While the subject of this article was sophisticated diagnostic tests, it will only be a matter of time before these same econometric analyses begin to limit the availability of costly drugs like highly expensive targeted agents. In a recent editorial published in blood, leading leukemia experts pointed out that 11 of the 12 recently approved drugs each cost $10,000 or more per month.

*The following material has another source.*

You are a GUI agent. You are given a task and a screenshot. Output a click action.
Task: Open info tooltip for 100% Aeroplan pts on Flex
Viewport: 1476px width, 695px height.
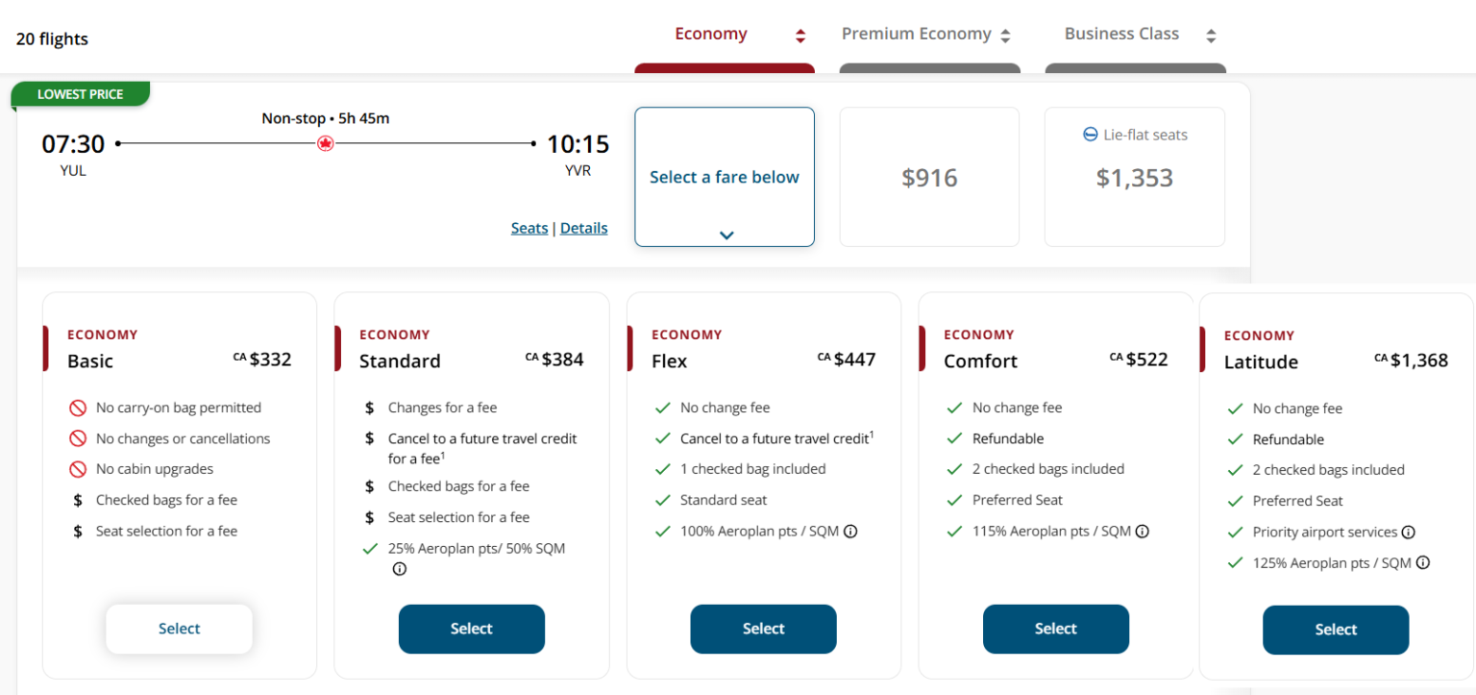click(x=849, y=531)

As we examine the rather grim prospect of unaffordable or rationed care, a glimmer of hope can be seen. Using expensive and relatively insensitive molecular diagnostic tests to select expensive targeted agents could be replaced by less expensive testing platforms. The dramatic, yet brief responses observed for many targeted agents reflect the shortcoming of linear thinking applied to the manifestly non-linear human biology, characterized by cross talk, redundancies and unrecognized hurdles. To address these complexities phenotypic analysis (the phenotype being the end product of genomic, transcriptomic and proteomic events) provide global assessments of tumor response to drugs, combinations and signal transduction inhibitors. These more discriminating results identify cellular response at the level of biology, not just informatics. While it is theoretically possible that high-throughput genomic analyses using neural networks and high throughput computer analyses may ultimately provide similar information, it is unlikely that most patients will have ready access to a Cray computer to decipher their results.
We need to stop working hard and start working smart. The answers to the many questions raised by the Forbes article regarding resource allocation in cancer treatment may already be at hand.